Nebulized fentanyl is as effective as IV opioids for the treatment of acute pain, however the variations of prepared fentanyl nebulized solution leave a question mark over the ability to deliver consistent doses.

The findings come from a new literature review published in Annals of Pharmacotherapy, examining research from 1945 to May 2016. Databases reviewed were MEDLINE (1966–2016), Web of Science (1945–2016), and Excerpta Medica (1980–2016), using the Preferred Reporting Items for Systematic Reviews and Meta-analyses (PRISMA) guidelines.

The drug concentration-time profiles for nebulized fentanyl and IV fentanyl were shown to be similar when 100–300μg doses of fentanyl were administered to 15 healthy volunteers via inhalation and intravenous routes (Mather et al, 1998). The effects of fentanyl were reported by patients almost instantly after inhalation and IV administration. However, the time to maximum concentration was significantly longer for nebulized fentanyl (4–9 minutes) vs. IV fentanyl (2–4 minutes). 

In separate studies, the time to maximum concentration for nebulized fentanyl was shown to vary considerably. MacLeod et al (2012) investigated the pharmacokinetics of nebulized and IV fentanyl, and they found that drug efficacy depended on the inhalation device used to deliver the drug to the distal airways (which allows for quicker absorption to systemic circulation) and patient specific factors such as a sealed thoracic wall and sufficient respiratory drive. The time to maximum concentration for the nebulized fentanyl was 20.5 seconds vs. 31.5 seconds for the IV fentanyl.
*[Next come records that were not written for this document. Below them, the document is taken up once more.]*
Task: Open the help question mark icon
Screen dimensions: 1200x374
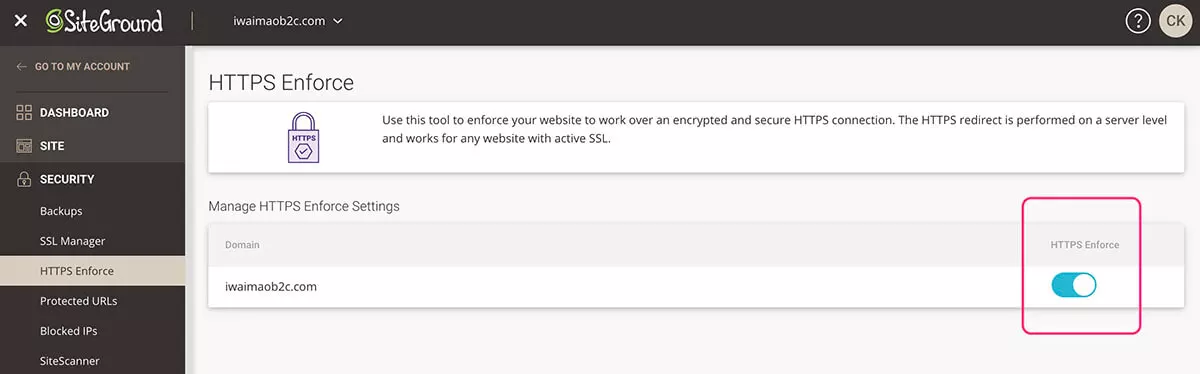Action: tap(1137, 21)
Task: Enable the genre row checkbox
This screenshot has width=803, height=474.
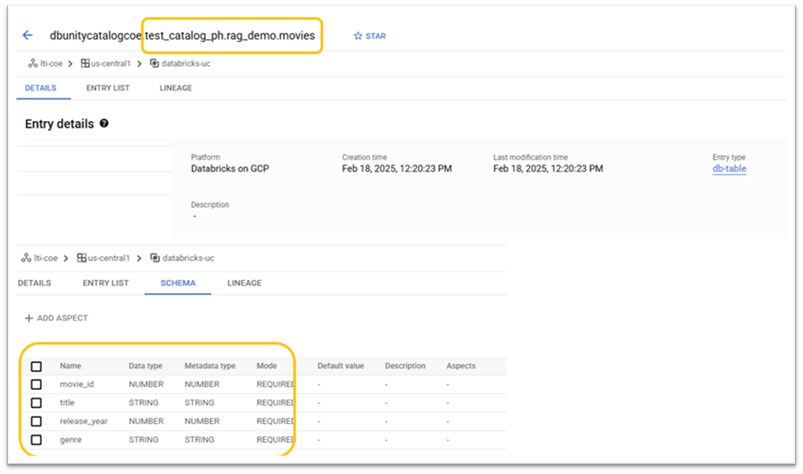Action: 37,439
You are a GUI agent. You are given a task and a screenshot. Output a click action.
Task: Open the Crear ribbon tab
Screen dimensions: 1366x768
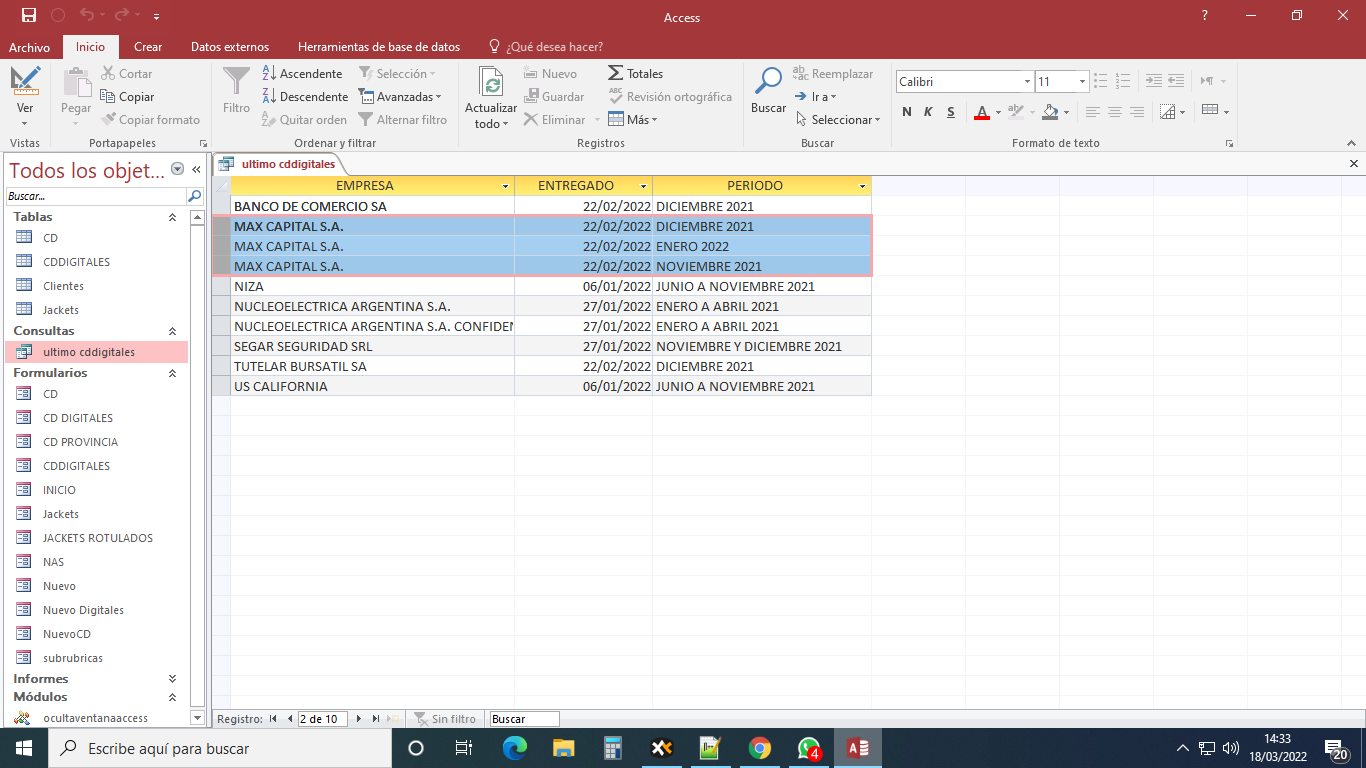pyautogui.click(x=148, y=47)
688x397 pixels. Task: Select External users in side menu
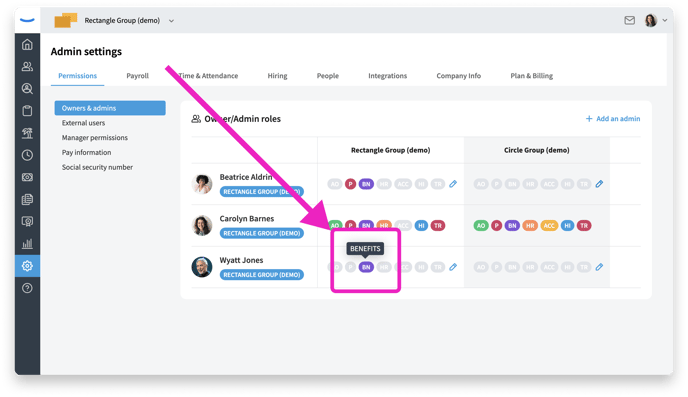pos(83,123)
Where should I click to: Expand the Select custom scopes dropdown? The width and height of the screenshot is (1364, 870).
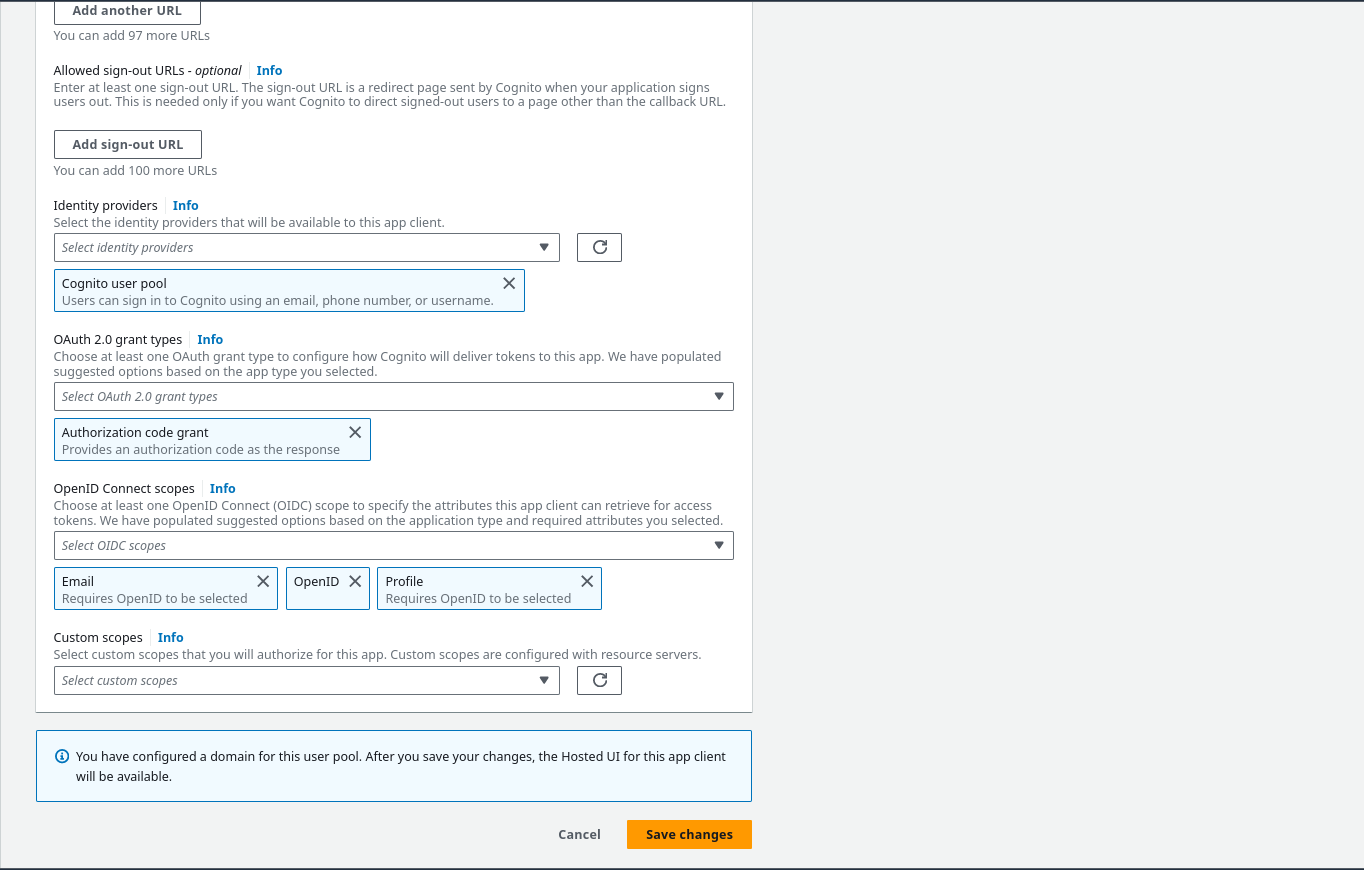[306, 680]
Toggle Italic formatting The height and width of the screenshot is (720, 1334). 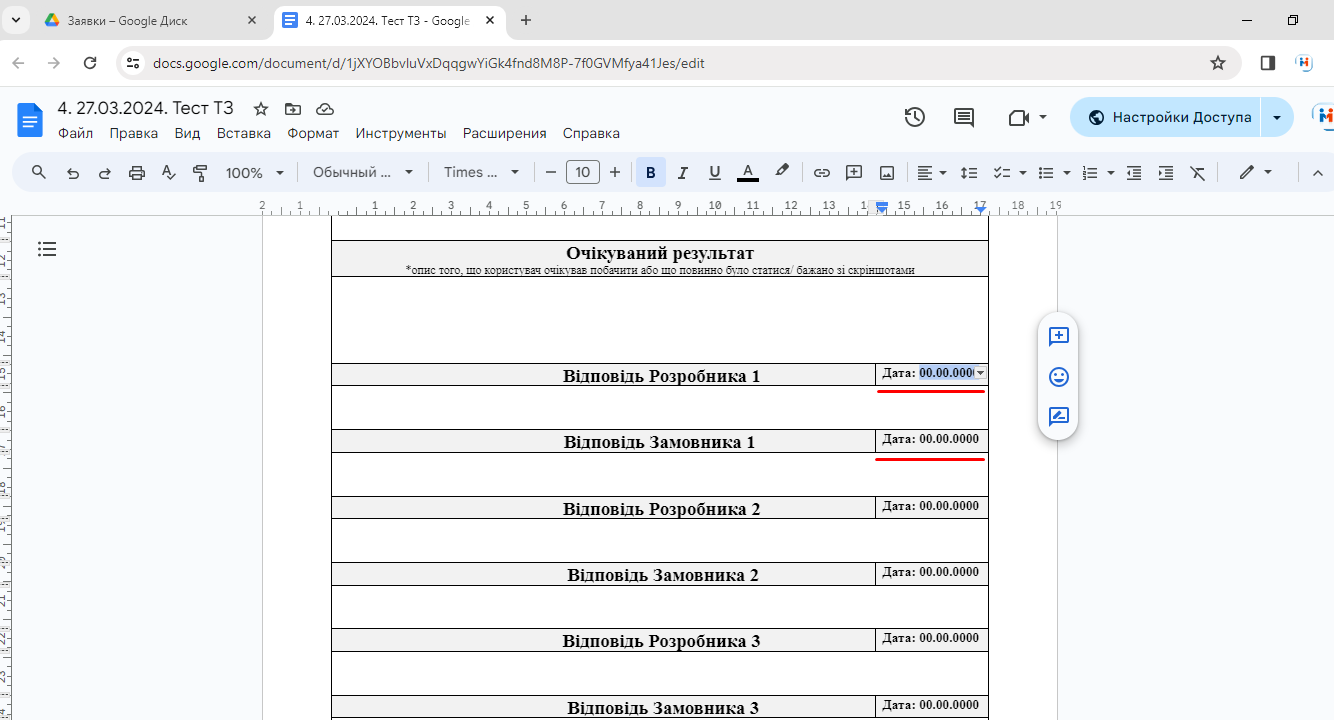[x=682, y=173]
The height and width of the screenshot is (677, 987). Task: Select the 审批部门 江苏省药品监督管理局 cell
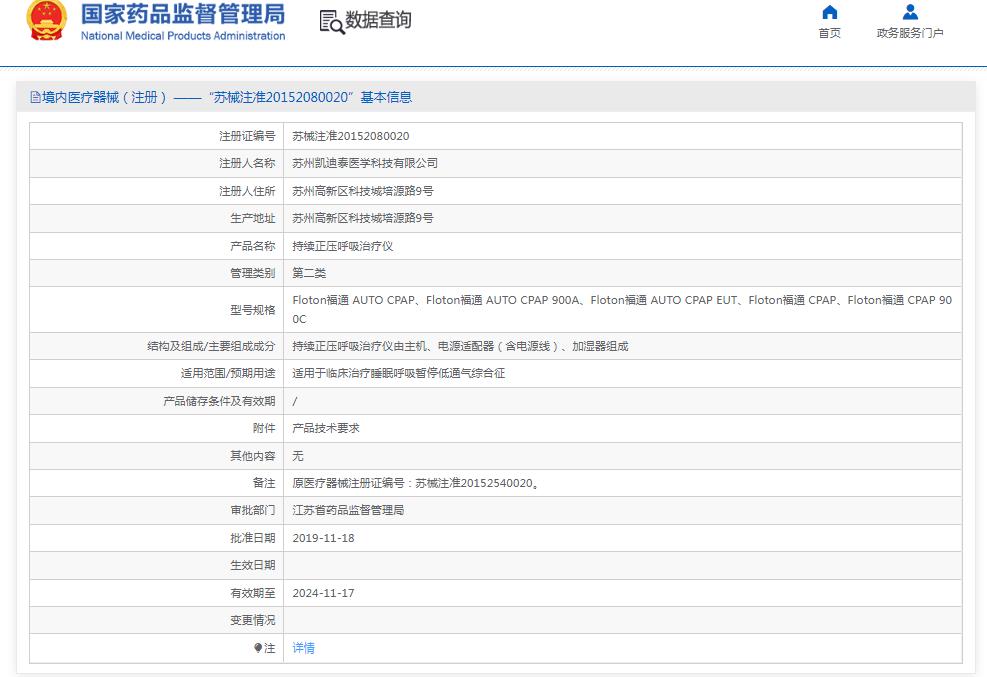coord(354,510)
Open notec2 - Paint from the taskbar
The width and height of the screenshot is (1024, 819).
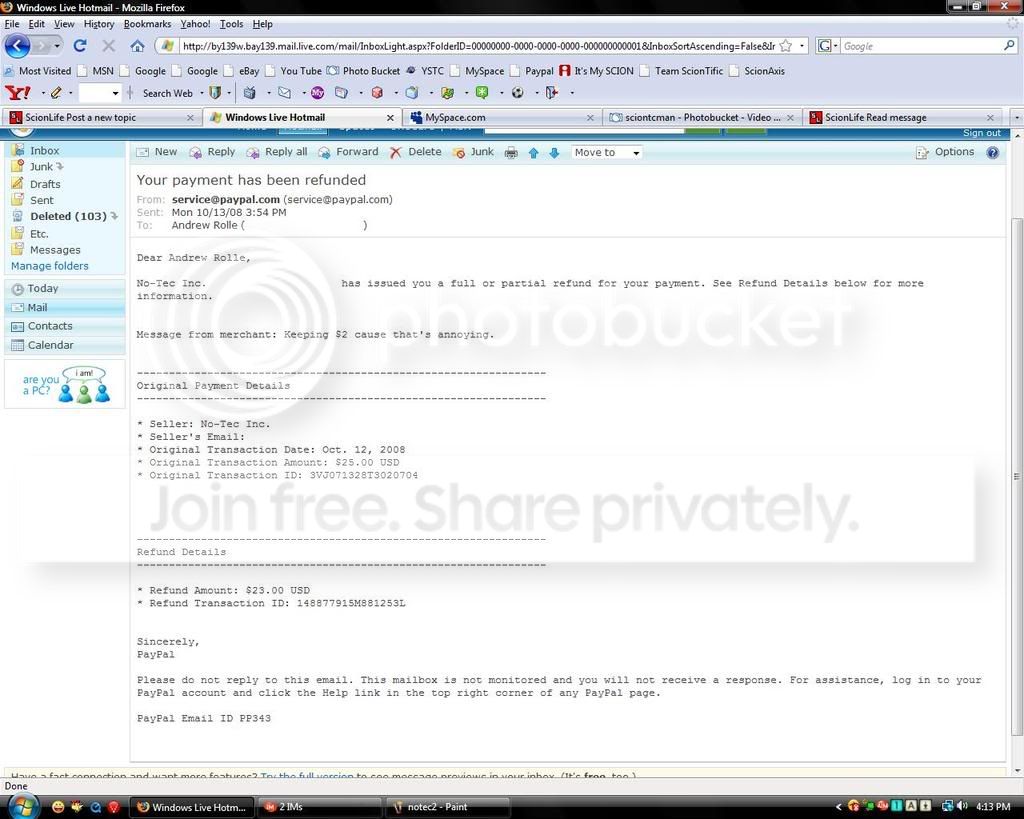[437, 807]
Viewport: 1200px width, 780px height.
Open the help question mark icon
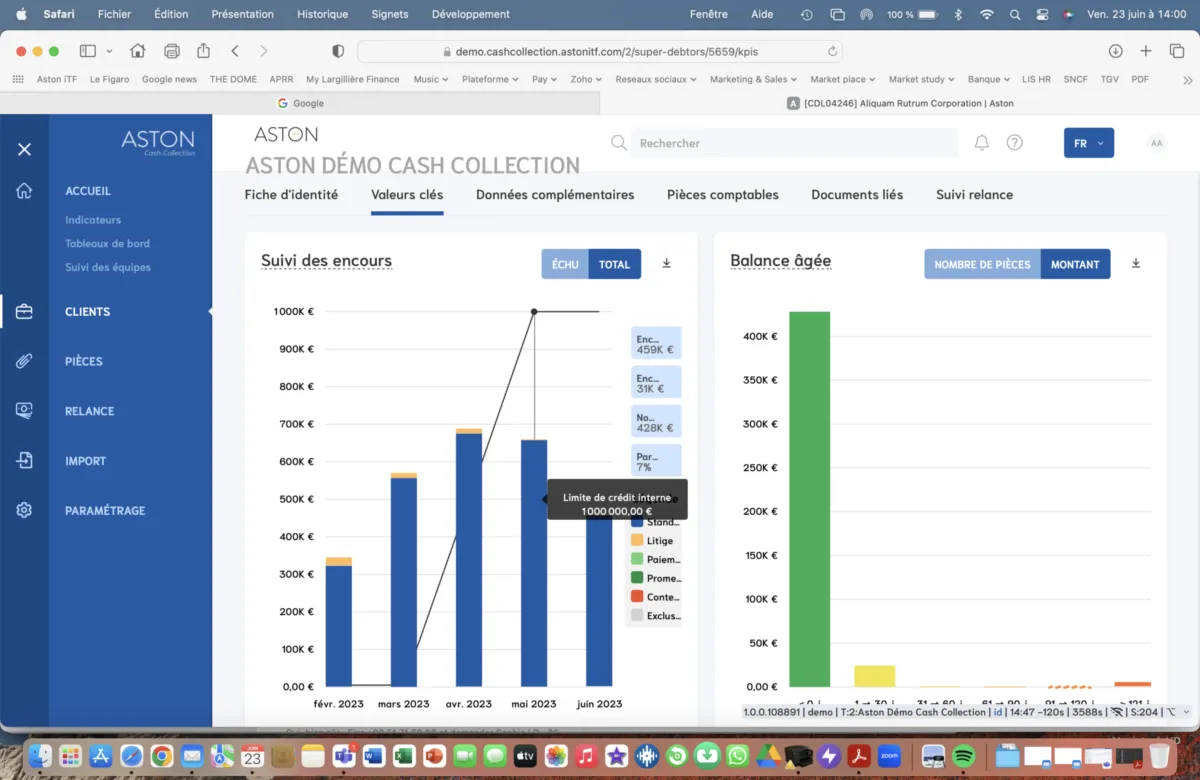(1014, 143)
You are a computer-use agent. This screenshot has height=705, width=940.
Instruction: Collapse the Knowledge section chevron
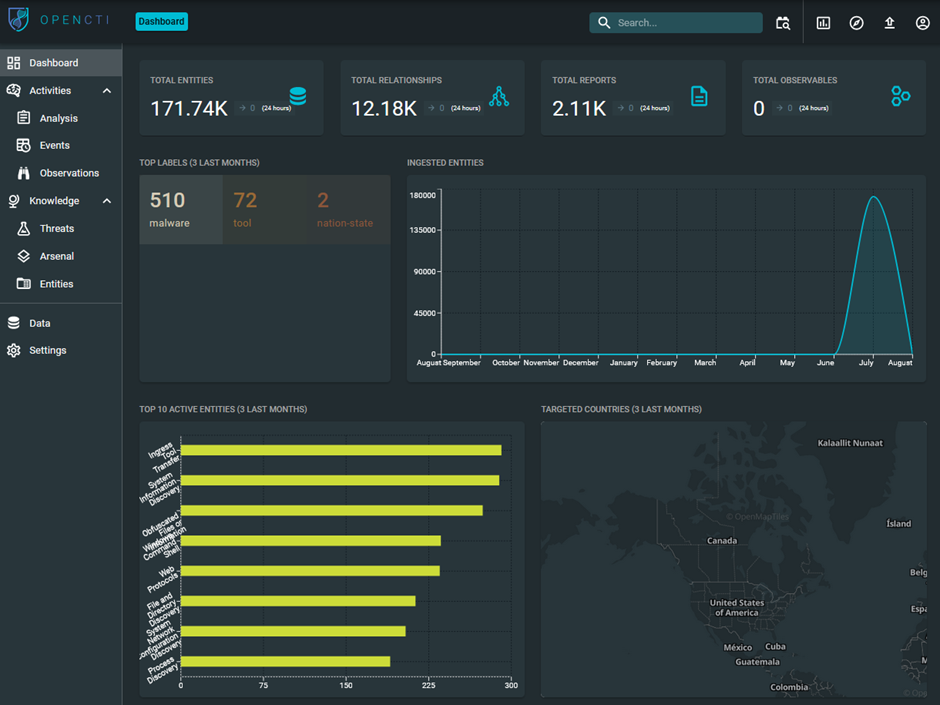107,201
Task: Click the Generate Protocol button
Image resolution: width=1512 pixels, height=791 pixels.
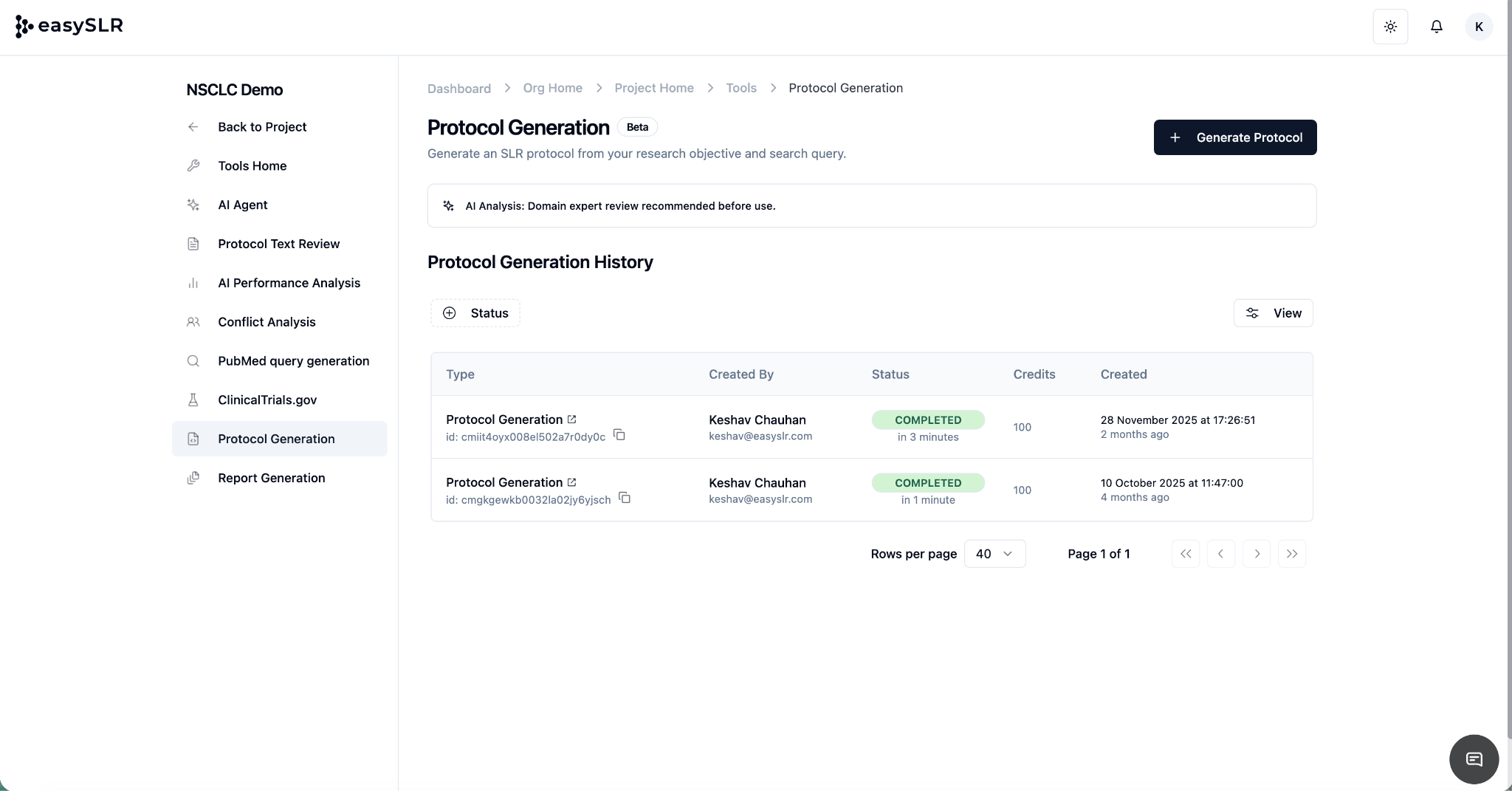Action: click(x=1234, y=137)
In a controlled, double-blind, clinical trial, Singh et al (2012) randomized 90 adult patients undergoing lower-abdominal surgery to 3 separate groups: IV fentanyl 2μg/kg, nebulized fentanyl 3μg/kg, and nebulized fentanyl 4μg/kg. Outcomes were measured via visual analogue scale (VAS). Results showed that overall both doses of nebulized fentanyl – based on mean VAS from 5 to 15 minutes – were significantly more effective (P<0.005) compared with baseline. Pain relief duration was also longer with the nebulized group (90 minutes) compared with the IV group (30 minutes).

Other controlled trials found that pain scores with IV fentanyl were less after 15 minutes, but not statistically different from nebulized fentanyl after 30 minutes (Bartfield et al, 2003). In a randomized trial of 73 children aged 4–13 (Furyk et al, 2012), no statistical differences in pain score were observed between IV morphine and nebulized fentanyl treatment groups at 15 or 30 minutes (P=0.34 and 0.081, respectively).

Studies of fentanyl as a liposomal-encapsulated aerosol nebulizer found that the prolonged time to maximum concentration (22.7 minutes for aerosol vs. 3.6 minutes for IV) made it an unsuitable option for the treatment of acute pain.

The authors note that aerosol drug delivery is a complex phenomenon and out of the 4 major types of nebulizer systems available—ultrasonic, jet, vibrating mesh-aperture plate, and breath-enhanced jet nebulizers—it is not known which type of nebulizer would be optimal for fentanyl administration.

The clinical trials found very few adverse effects but the authors note that this may be due to the short duration of these studies. Indeed, a limit to the findings of the review was the small number of 583 total participants involved.

With no current commercial product available, the authors conclude, “Therapeutic efficacy with nebulized fentanyl requires a consistently prepared product and nebulization device that will reliably deliver the drug to the patient’s distal airways.”